7.25.6.10.2  (10-19-1998)
Effect of IRC 527(f) on Political Expenditures

  1. IRC 527(f) imposes a tax on any direct political expenditures of an organization exempt under IRC 501(c)(6). IRC 527(f)(3) permits an exempt IRC 501(c) organization to spin its political activities off into a separate segregated fund which would then be subject to IRC 527. If an organization is primarily engaged in political activities, it is not described in IRC 501(c)(6). For further discussion, see IRM 7.27.11 (concerning political organizations).

7.25.6.11  (10-19-1998)
Classification Problems

  1. Because of the broad language of some of the paragraphs under IRC 501(c), there are situations where a certain amount of overlap occurs, thus creating a question whether an organization should be classified under IRC 501(c)(6) or under some other paragraph.

7.25.6.11.1  (10-19-1998)
IRC 501(c)(6) v. IRC 501(c)(3)

  1. A professional society may also qualify for exemption under IRC 501(c)(3) if its purpose is to advance the profession by engaging in exclusively educational or scientific activities.
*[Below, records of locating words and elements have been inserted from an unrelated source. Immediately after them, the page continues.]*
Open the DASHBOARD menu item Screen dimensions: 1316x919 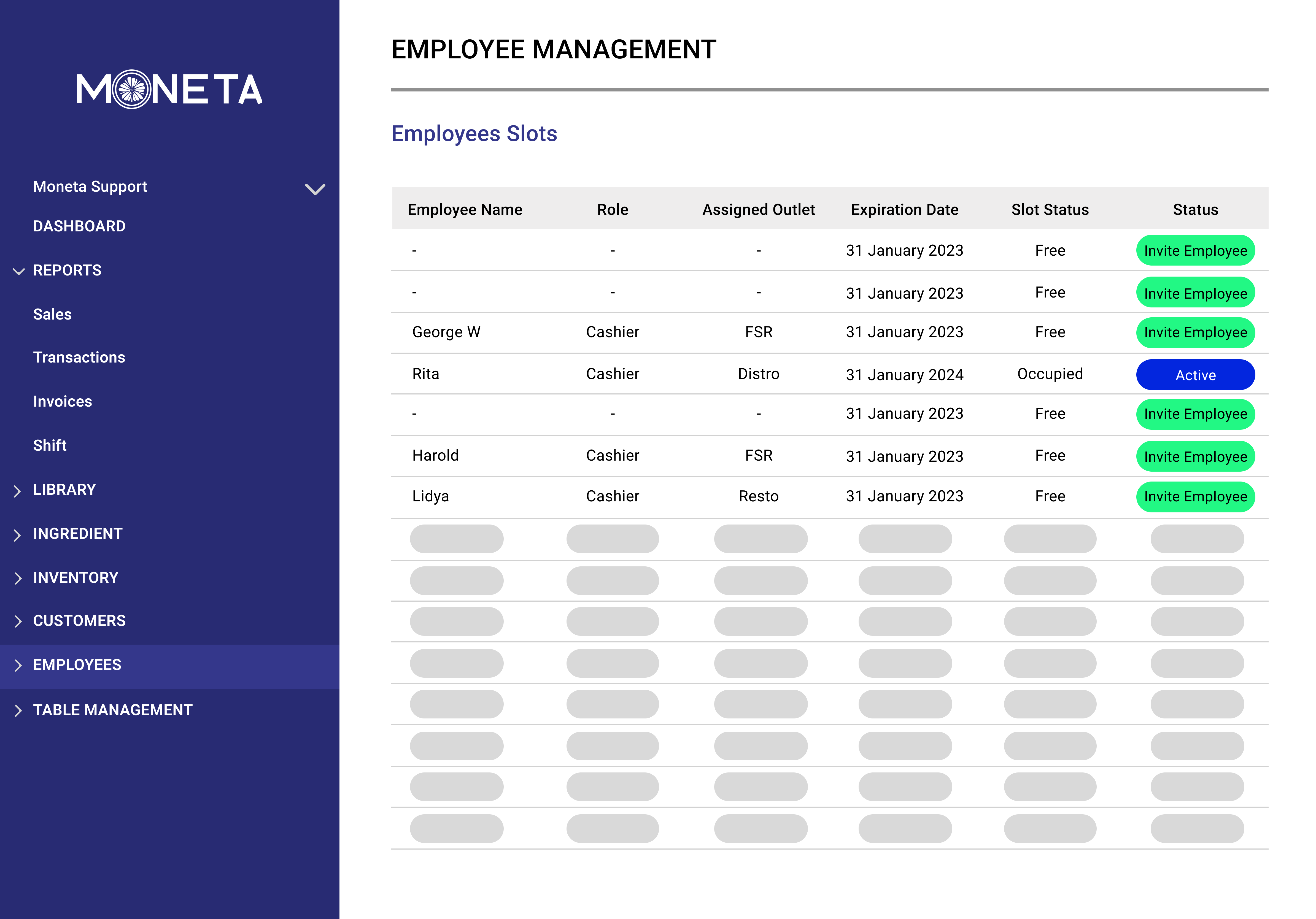click(x=79, y=226)
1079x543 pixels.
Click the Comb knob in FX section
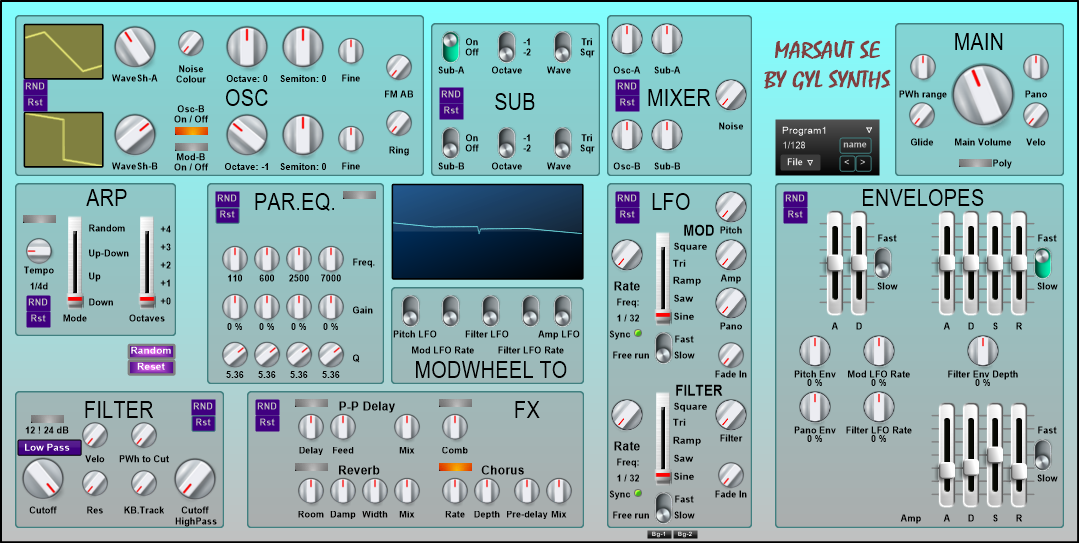[455, 426]
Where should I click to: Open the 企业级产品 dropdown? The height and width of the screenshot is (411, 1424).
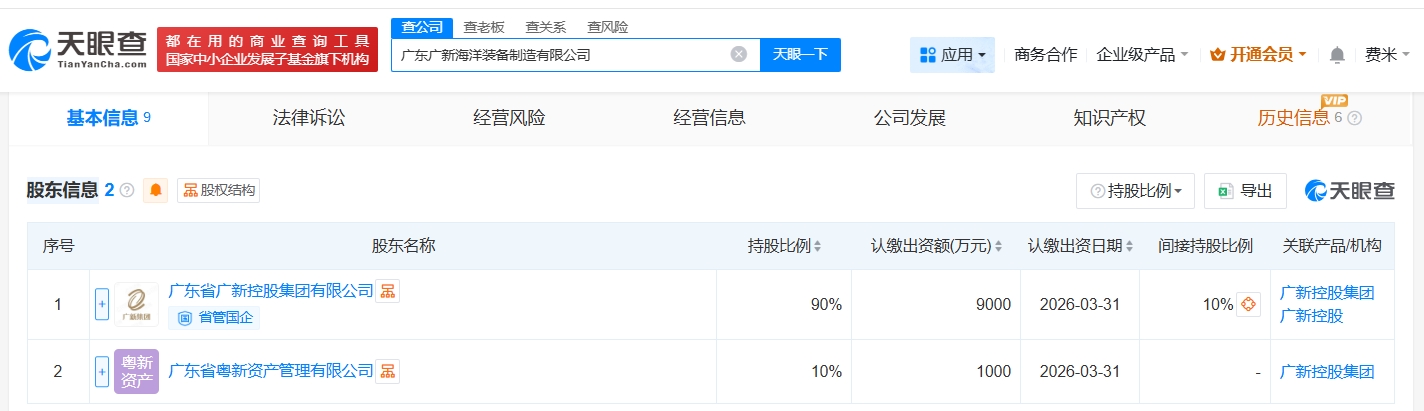point(1142,55)
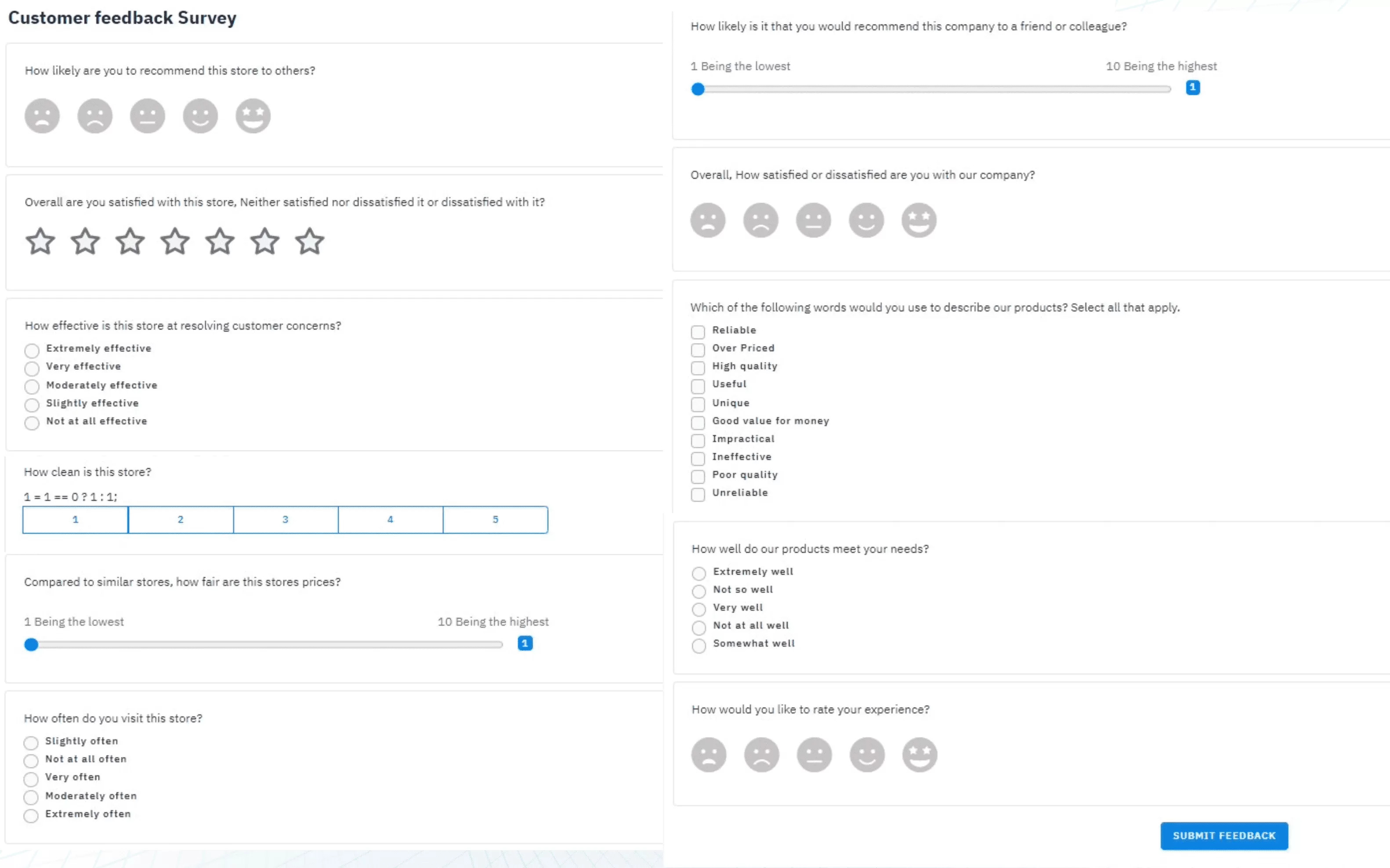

  2. An organization may not be classified under IRC 501(c)(3) if it has substantial noncharitable and noneducational purposes and activities, regardless of the number or importance of truly charitable or educational purposes it may otherwise have. See Rev. Rul. 71–504, 1971–2 C.B. 231 and Rev. Rul. 71–505, 1971–2 C.B. 232.

  3. Rev. Rul. 71–506, 1971–2 C.B. 233, describes a professional society that does qualify under IRC 501(c)(3).